The Conservative government has pledged to cut Canada’s carbon emissions 20 percent from 2006 levels by 2020. In a shift in position last year it also said it would work to develop a North American-wide cap and trade system to limit emissions of greenhouse gasses, blamed for climate change.

The government’s “Turning the Corner” called in 2008 for the regulations to be finalized this year and come into force on January 1, 2010.

Environmental groups have complained that Ottawa’s proposed cuts do not go far enough, and the Pembina Institute blasted Prentice’s comments about a potential delay.

“Canada must develop and implement regulations urgently if we are to have a chance of influencing U.S. decisions, ending uncertainty that is bad for business and meeting emission reduction targets that are aligned with science,” the environmental group said in a press release.

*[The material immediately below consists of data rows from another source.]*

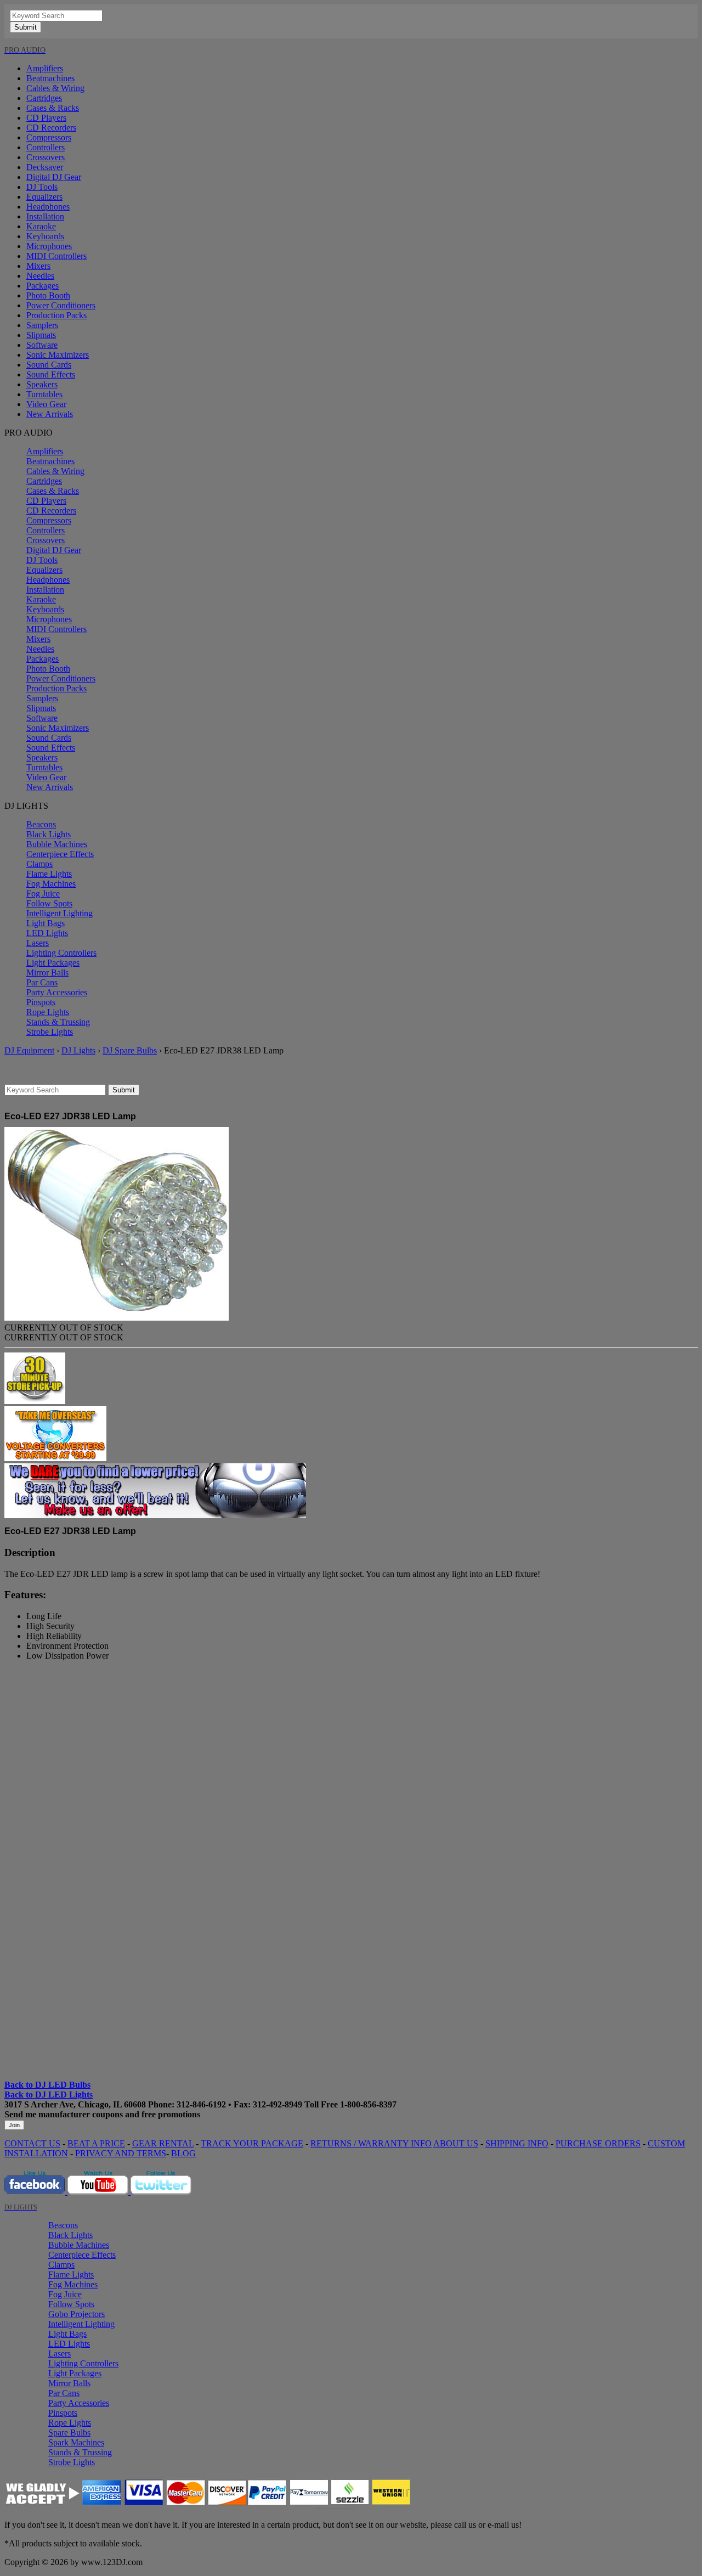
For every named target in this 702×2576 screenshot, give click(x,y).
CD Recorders (51, 127)
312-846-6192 (201, 2104)
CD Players (46, 117)
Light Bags (45, 923)
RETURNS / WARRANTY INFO (371, 2143)
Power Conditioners (60, 305)
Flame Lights (49, 873)
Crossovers (45, 157)
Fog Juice (43, 893)
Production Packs (56, 315)
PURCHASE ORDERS (598, 2143)
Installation (45, 216)
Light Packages (53, 962)
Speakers (42, 384)
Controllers (45, 147)
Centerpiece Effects (60, 854)
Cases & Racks (52, 107)
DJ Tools (42, 186)
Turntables (44, 394)
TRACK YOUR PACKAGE (252, 2143)
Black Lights (48, 834)
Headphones (48, 206)
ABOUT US (455, 2143)
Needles (40, 275)
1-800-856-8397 (368, 2104)
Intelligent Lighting (59, 913)
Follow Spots (49, 903)
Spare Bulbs (69, 2432)
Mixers (38, 265)
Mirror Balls (47, 972)
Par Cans (42, 982)
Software (42, 345)
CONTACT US (32, 2143)
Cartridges (44, 98)
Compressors (48, 137)
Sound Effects (50, 374)
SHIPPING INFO (516, 2143)
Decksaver (44, 167)
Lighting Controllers (61, 952)
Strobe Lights (49, 1031)
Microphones (49, 246)
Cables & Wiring (55, 88)
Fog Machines (51, 883)
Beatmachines (50, 78)
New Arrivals (49, 414)
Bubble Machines (56, 844)
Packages (42, 285)
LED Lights (47, 933)
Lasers (37, 943)
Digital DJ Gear (53, 177)
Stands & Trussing (58, 1022)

Prentice said that while drafters of the climate change rules were “mindful” of the current economic and budget situation, that did not have a direct impact because they were dealing with longer-term concerns.

“I don’t think there is an inconsistency between the two,” he said.

He also said the world’s biggest greenhouse gas producers have edged closer to agreement on a deal to fight global warming at a planned meeting later this year intended to find a successor to the Kyoto Protocol.

Canada signed the Kyoto agreement under a former Liberal government, but the Conservatives backed away from the deal after they got elected arguing the sharp cuts required would do too much damage to Canada’s economy.